Her şeyin yolunda gitmeyeceğini biliyoruz. Nitekim bu tarihi adımın atıldığı günlerde, Kürtçe müzik dinleyen bir ailenin polis şiddetine maruz kalması, içimizdeki umutla birlikte, uyanık kalmamız gerektiğini gösteriyor. Barış dediğimiz şey, eğer sokakta yürüyen bir insanın kimliği nedeniyle darp edilmesine engel olamıyorsa; hâlâ bir vaat, hâlâ uzak bir fikir olmaktan öteye geçemiyor.
Geçmişte de gördük ki, soyut barış söylemleri, demokratik adımlar ve somut hak talepleriyle desteklenmedikçe ya içi boşalıyor ya da zamanla asimilasyonun örtüsüne dönüşüyor. Sadece romantik, sembolik bir dilden değil; daha tabana dayalı, daha eşitlikçi ve hak temelli bir dilden söz etmeliyiz. Barış soyut bir iyi niyet değildir. Barış; eşitliğin, adaletin, kimliklerin, anadilin / anadillerin ve hafızaların tanındığı somut bir yapıdır.

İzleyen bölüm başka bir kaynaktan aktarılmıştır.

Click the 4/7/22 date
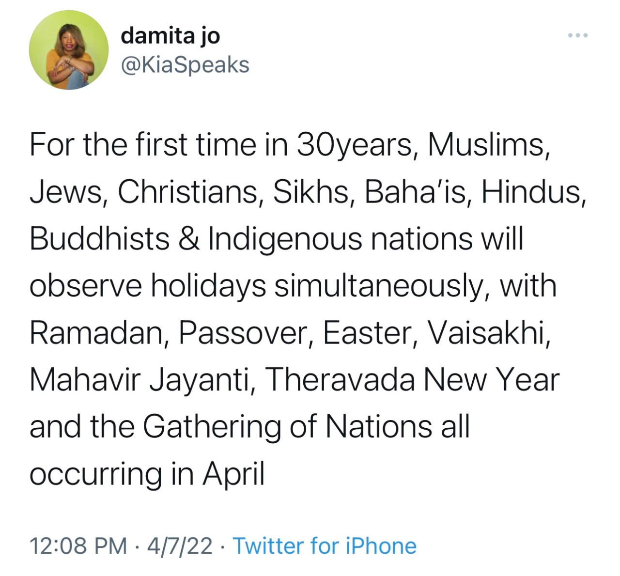 pyautogui.click(x=180, y=546)
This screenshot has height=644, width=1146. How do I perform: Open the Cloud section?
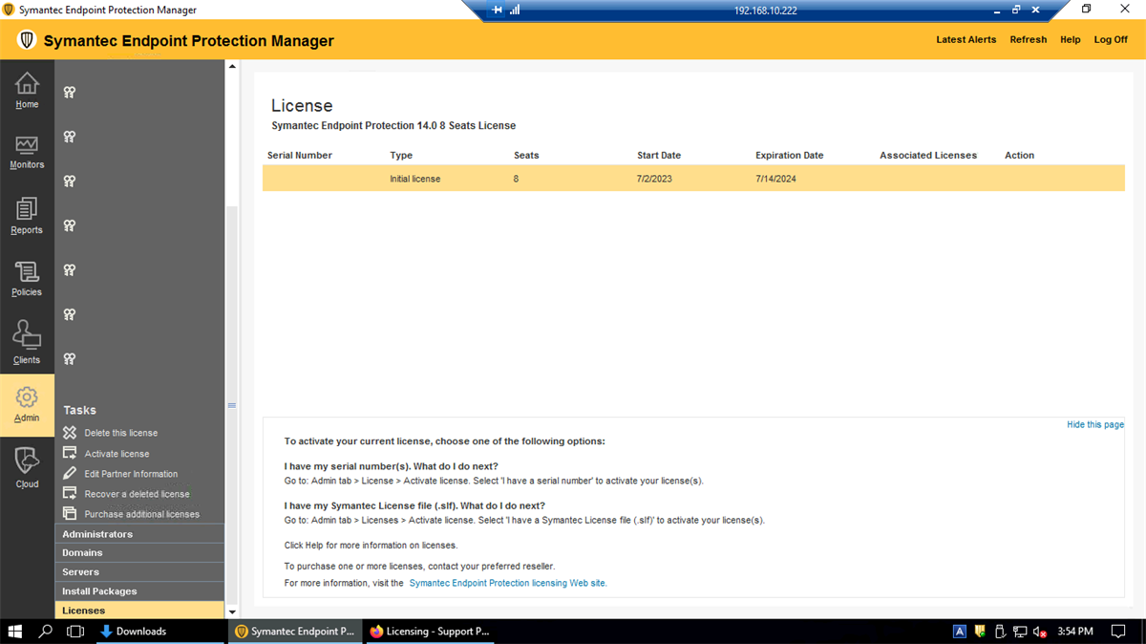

En temel meselelerden biri de bu süreçte sanat ve kültür üretiminin nasıl konumlanacağı. Çünkü bu alanlar, toplumun hem hafızasını taşıyor hem de köprüler kurabilme gücüne sahip. Sanat, kültür ve sivil alan; tüm bu meselelerin konuşulabildiği, deneyimlenebildiği, farklı seslerin duyulabildiği zeminler kurabilir. Belki bu soruların cevabı sahnede değil sadece; atölyelerde, forumlarda, sokakta, ortak üretimlerde yatıyor.